6 sierpnia, Mińsk /Kor. BELTA/. Tłum protestujących podpalił hotel w mieście Jessore w zachodnim Bangladeszu - wielu zabitych. Informuje o tym agencja TASS, powołując się na lokalne media.
Zauważono, że większość ludzi zmarła z powodu tlenku węgla. Dziesiątki zostały rannych.

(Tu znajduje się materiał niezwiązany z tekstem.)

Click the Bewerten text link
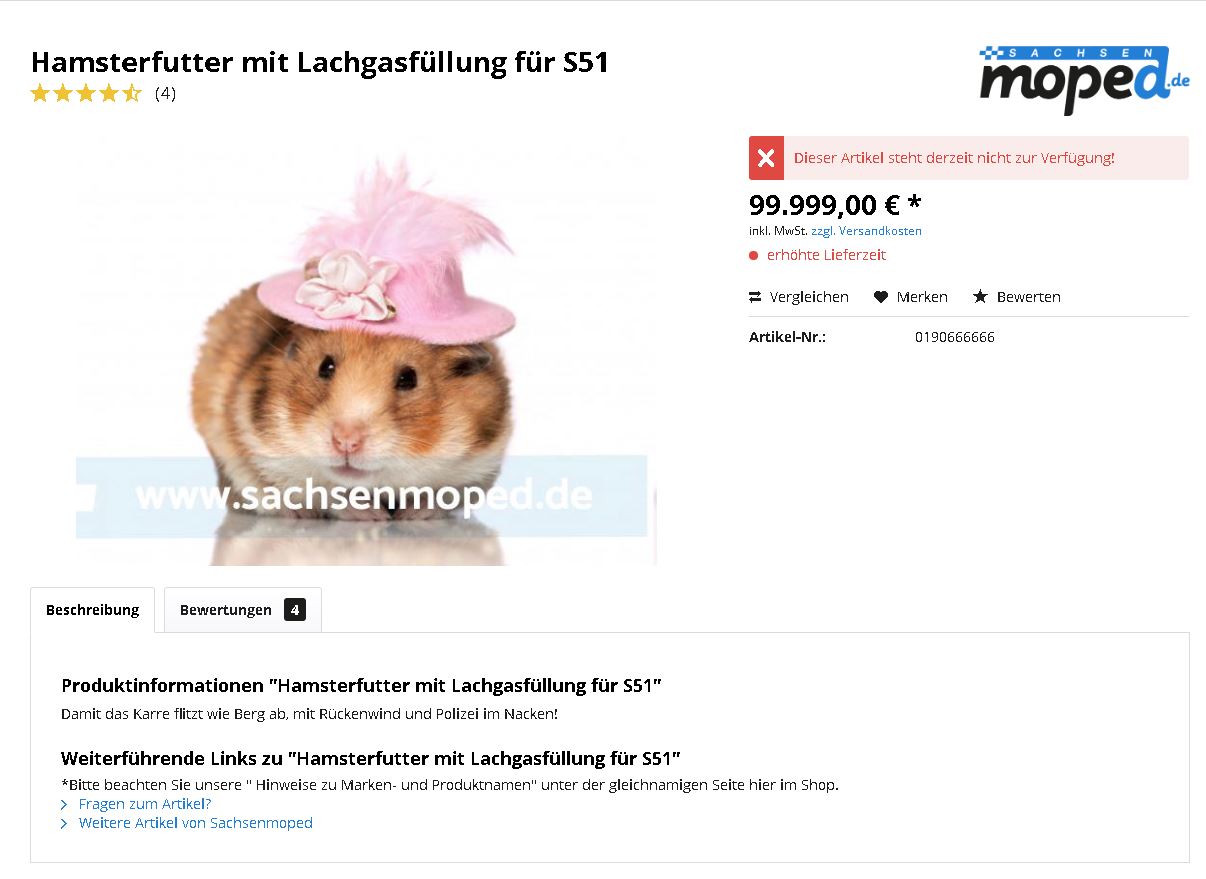The image size is (1206, 879). click(1029, 297)
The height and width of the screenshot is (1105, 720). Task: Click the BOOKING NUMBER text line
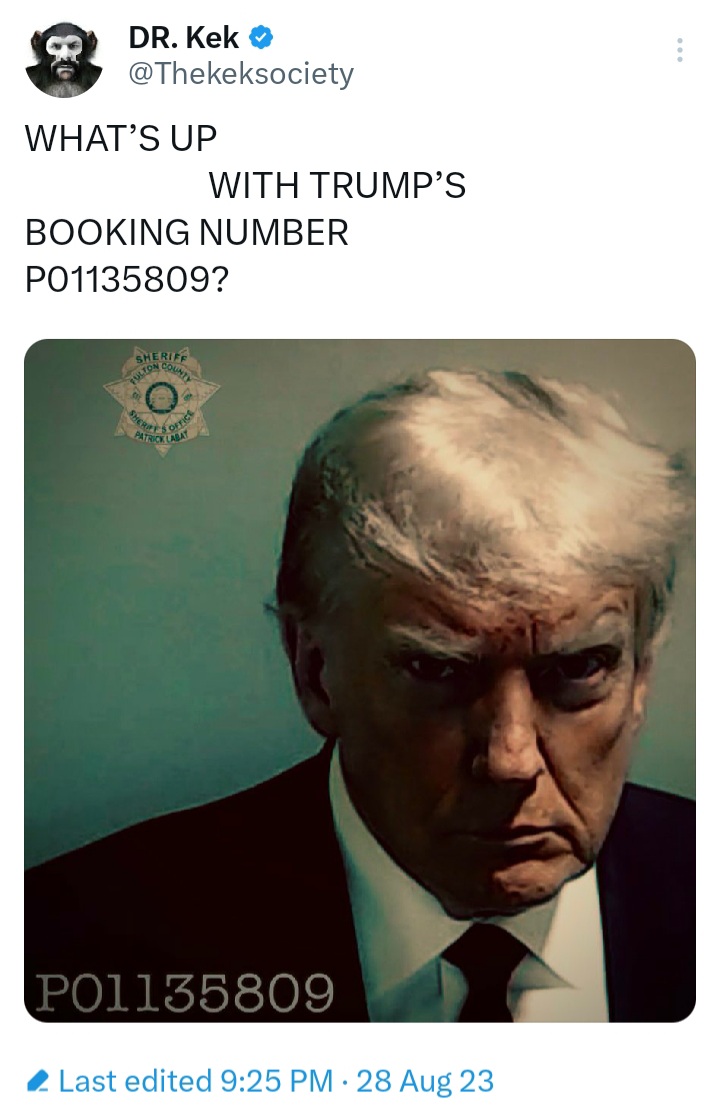(187, 233)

Wiadomo, że właścicielem hotelu jest sekretarz generalny partii Liga Awami, do której należy premier Sheikh Hasina, która podała się do dymisji i opuściła kraj. Hotel został podpalony przez tłum protestujących przeciwko partii. Strażacy powiedzieli, że przez długi czas nie mogli rozpocząć akcji gaśniczej, ponieważ tłum uniemożliwiał im dotarcie do płonącego budynku. Tłum podpalił również i zaatakował domy kilku lokalnych liderów partii oraz jednego z jej posłów.
Dzień wcześniej tłumy protestujących wyszły na ulice Dhaki i innych dużych miast w Bangladeszu. Pojawiły się doniesienia o podpaleniach, aktach wandalizmu i grabieżach. Protestujący zniszczyli rezydencję premiera, rozbili pomnik założyciela kraju szejka Mujibura Rahmana i podpalili jego muzeum, włamali się do budynku parlamentu i biura rządzącej partii Liga Awami, zaatakowali domy przedstawicieli tej siły politycznej, posterunki policji, więzienie i biura czołowych kanałów telewizyjnych. Tylko w ciągu ostatnich 24 godzin w starciach i pożarach zginęło ponad 100 osób. Według The Daily Star, od początku zamieszek aresztowano ponad 10 000 osób.
5 sierpnia premier Bangladeszu złożyła rezygnację i opuściła kraj. Władzę w republice przejęła armia. Prezydent Bangladeszu Shahabuddin Chuppu rozpuścił parlament, aby utworzyć rząd tymczasowy po dymisji premier Sheikh Hasiny.